Evergreen is a 95 page psychological thriller published to Amazon Kindle by Canadian speculative fiction author Jackson Haime. It was originally written as a serialised narrative in response to a 2015 prompt on the r/WritingPrompts subreddit:
Instead of Oceans, they are all big forests, that gets taller and darker instead of deeper, with more dangerous animals living further out in the forest. A person decides to cross the Mariana Trench.
This writing prompt ultimately inspired numerous high-quality serial responses, some of which made it to Kindle, like The Forest Trilogy by Justin Groot. Evergreen, however, is the trailblazer response to this prompt, and it kickstarted Haime's writing fame, in tandem with another r/WritingPrompts work of his, Splitting Seconds.

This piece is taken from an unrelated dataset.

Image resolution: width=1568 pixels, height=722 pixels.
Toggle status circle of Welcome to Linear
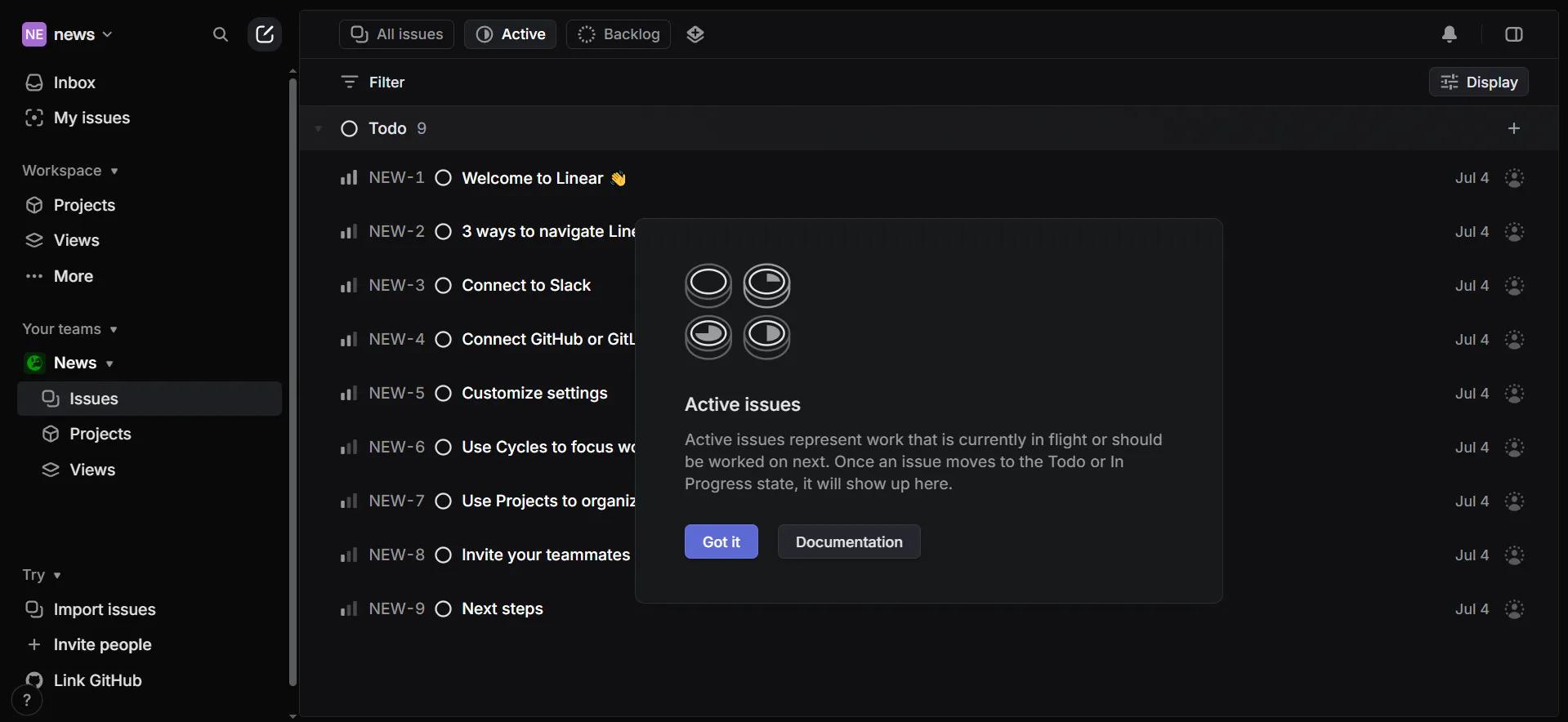444,178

In Evergreen, a documentary film crew attempts to make the first-ever successful navigation of the Great Pacific Forest, which in Haime's narrative is in the same part of the planet where the Pacific Ocean is found in our world. Over the course of the narrative, the protagonist Everett West faces otherworldly entities, predatory trees, and crew members who disappear and return changed or even replaced by people he has never met before. Everett doesn't understand the cause of these happenings, and while the author asserts that there is a correct answer to the mystery, he leaves it as an exercise for the reader to puzzle out. In the past, on his own writing subreddit r/JacksonWrites, Haime would privately message to confirm the answer to any reader whose theories and musings in the series discussion threads were correct or very close to the mark.
Evergreen is splendidly unnerving, and the unreliable narrator exacerbates this effect, simply by being - as the author himself states - "a bit of a blockhead," criminally unaware of his surroundings and inconsiderate to his crew, regarding himself as the only truly necessary member for the show to proceed. It becomes more and more difficult over the course of the story to differentiate Everett's own self-interested obliviousness from the dangerous influence of carnivorous trees with miles-high canopies and the survival tactics of anglerfish.
I recommend Evergreen to anyone who enjoyed Jeff VanderMeer's Annihilation, House of Leaves, any part of The Magnus Archives podcast, Old Gods of Appalachia, or the 1979 Russian film Stalker.